Somos parte del Salón Peregrino después de todo.
Andrew Hamilton:
—No te equivocas al decir eso, pero yo nunca he jurado lealtad a la familia Taylor.
Elijah Crawford:
—No somos rivales para la familia Taylor por ahora.
Solo tendremos que esperar a que esa anciana muera.
Una vez que lo haga, será nuestra oportunidad de levantarnos y tomar nuestra porción del pastel.
Russell Ferguson:
—Ya que estamos hablando de esto, mejor digo lo mío.
Cuando llegue ese momento, lucharemos juntos.
No se atrevan a intentar jugar sucio.
Edward Mackenzie:
—Por supuesto.
Nosotros cuatro éramos las familias más insignificantes de las 100 familias en el Salón Peregrino.
Fue solo porque formamos una alianza que estamos muy por encima de todos ellos hoy.
—Hablando de eso, no entiendo por qué Jacob Taylor envió a la familia Sullivan a Nueva York, a la familia Scott a Seattle, y a la familia Kennedy a Washington.
Dejó solo a la familia Yeats aquí en Chicago.
—La familia Yeats—ya ni siquiera están en Chicago.
Escuché que están en San Francisco ahora.
Realmente no entiendo qué pasa por la mente de la familia Taylor.
—¿A quién le importa?
Si todavía estuvieran aquí en Chicago, ¿crees que tendríamos la oportunidad de tener nuestro día?
—Tienes razón.
Sin su ayuda, la familia Taylor solo podría confiar en otras familias.
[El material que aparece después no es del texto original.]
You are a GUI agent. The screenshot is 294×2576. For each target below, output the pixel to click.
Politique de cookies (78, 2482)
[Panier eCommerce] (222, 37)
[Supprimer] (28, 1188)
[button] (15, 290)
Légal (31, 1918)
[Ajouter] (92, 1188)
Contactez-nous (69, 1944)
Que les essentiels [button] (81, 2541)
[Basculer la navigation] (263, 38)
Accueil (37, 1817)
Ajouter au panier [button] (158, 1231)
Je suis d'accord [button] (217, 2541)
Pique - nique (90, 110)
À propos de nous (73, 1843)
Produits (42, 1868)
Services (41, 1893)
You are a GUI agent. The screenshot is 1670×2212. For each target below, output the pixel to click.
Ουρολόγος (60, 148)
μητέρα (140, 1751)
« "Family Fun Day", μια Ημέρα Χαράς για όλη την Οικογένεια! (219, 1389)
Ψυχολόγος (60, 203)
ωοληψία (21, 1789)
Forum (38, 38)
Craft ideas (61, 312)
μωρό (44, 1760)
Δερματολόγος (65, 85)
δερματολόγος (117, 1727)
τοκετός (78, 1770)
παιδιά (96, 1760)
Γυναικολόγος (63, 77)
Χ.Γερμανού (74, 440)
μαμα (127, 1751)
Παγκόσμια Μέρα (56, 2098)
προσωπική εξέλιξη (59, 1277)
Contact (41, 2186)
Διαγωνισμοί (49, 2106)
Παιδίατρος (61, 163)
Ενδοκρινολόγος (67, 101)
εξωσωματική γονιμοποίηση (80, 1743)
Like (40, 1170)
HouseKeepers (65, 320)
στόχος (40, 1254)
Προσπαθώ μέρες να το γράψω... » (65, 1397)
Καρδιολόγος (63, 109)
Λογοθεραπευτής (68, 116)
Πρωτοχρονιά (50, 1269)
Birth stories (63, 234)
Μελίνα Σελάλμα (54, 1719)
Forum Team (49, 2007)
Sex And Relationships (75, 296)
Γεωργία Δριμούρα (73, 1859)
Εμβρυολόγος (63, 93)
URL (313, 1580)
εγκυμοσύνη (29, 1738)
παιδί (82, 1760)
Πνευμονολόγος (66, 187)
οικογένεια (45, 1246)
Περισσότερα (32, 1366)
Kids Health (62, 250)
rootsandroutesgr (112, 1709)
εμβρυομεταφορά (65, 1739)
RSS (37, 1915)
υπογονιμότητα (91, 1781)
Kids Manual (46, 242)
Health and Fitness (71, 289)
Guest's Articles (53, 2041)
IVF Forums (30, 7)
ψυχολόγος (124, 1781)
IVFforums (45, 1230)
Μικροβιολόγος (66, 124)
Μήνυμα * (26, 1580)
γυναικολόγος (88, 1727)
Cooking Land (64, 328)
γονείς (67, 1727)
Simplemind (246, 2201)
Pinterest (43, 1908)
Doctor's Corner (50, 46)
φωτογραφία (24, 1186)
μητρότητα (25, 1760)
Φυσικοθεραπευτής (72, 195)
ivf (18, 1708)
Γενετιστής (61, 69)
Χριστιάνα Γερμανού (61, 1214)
Apuesto a que ni siquiera saben que no les somos leales.
En realidad, las cuatro familias más prominentes de Chicago ya habían comenzado a rebelarse contra la familia Taylor.
Por supuesto, la familia Taylor también estaba al tanto de esto.
Sin embargo, no podían hacer nada al respecto.
Jacob Taylor había estado gravemente enfermo, Donovan Taylor era incompetente, Wendy Jensen no tenía poder, y Frida Cameron era vieja y débil.
La familia Taylor estaba al final de su camino y no era rival para las cuatro familias.
Ahora, apenas se aferraban al Salón Peregrino también.
Una guerra estaba destinada a estallar entre las cuatro familias y la familia Taylor algún día.